[WHAT NEEDS TO BE DONE]:
Set down the line containing "This screenshot has width=763, height=358." and each line after it through the last line of the records, exactly, leaving pictures out.

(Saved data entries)

══════════

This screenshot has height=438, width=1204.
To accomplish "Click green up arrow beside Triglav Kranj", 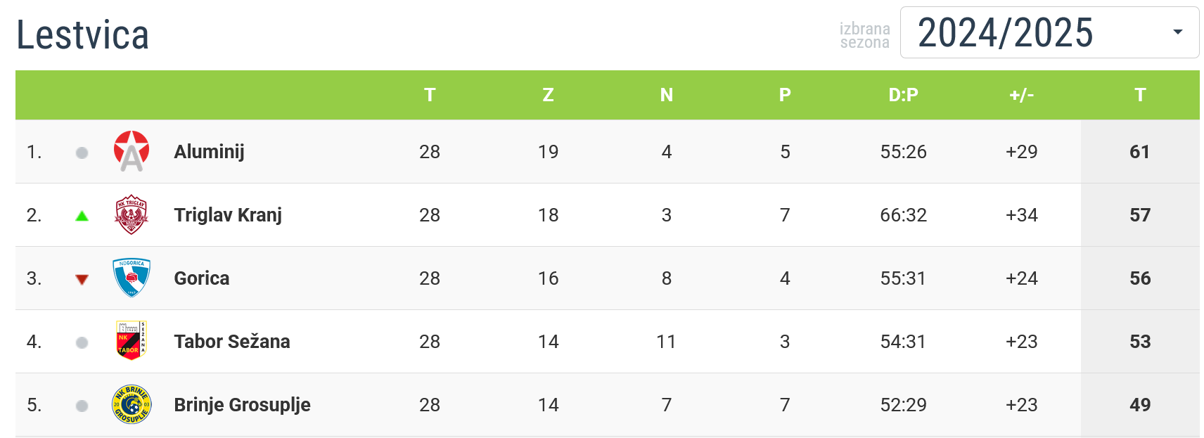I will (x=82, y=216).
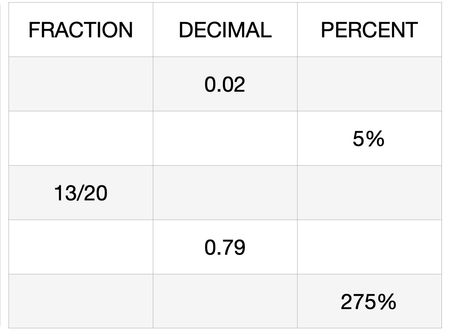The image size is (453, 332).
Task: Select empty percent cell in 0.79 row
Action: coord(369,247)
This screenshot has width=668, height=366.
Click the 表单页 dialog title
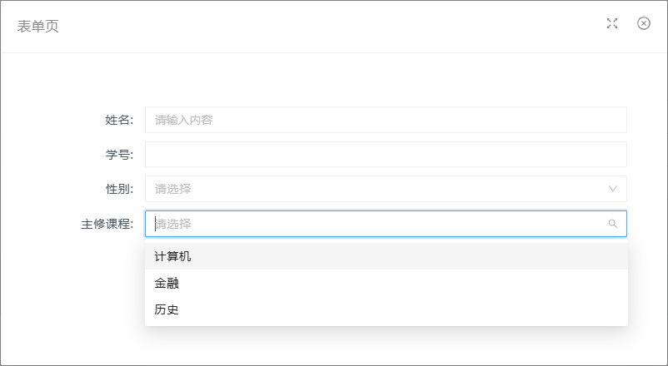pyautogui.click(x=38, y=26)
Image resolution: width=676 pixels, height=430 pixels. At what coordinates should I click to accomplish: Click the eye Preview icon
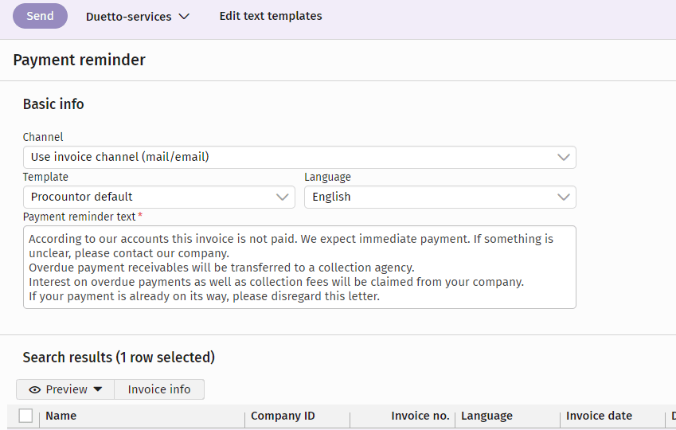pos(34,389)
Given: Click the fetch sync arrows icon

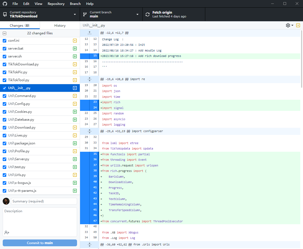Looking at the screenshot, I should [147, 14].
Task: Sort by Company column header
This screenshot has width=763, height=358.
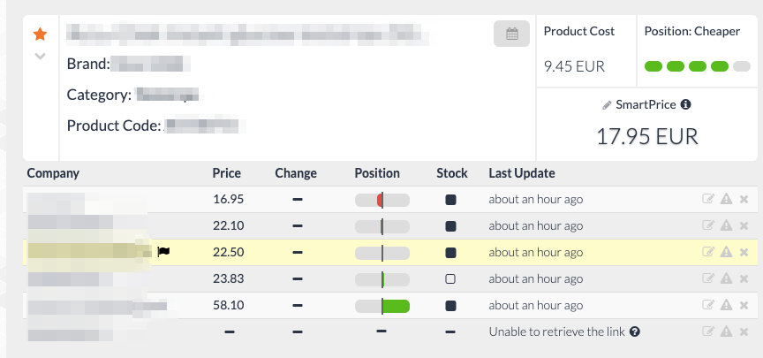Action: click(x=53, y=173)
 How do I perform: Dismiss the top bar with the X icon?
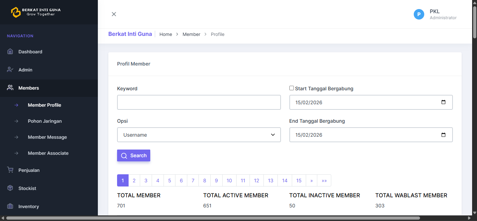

══════════

[ANSWER BOX]:
This screenshot has width=763, height=358.
Action: click(x=53, y=173)
 How do I perform: Dismiss the top bar with the X icon?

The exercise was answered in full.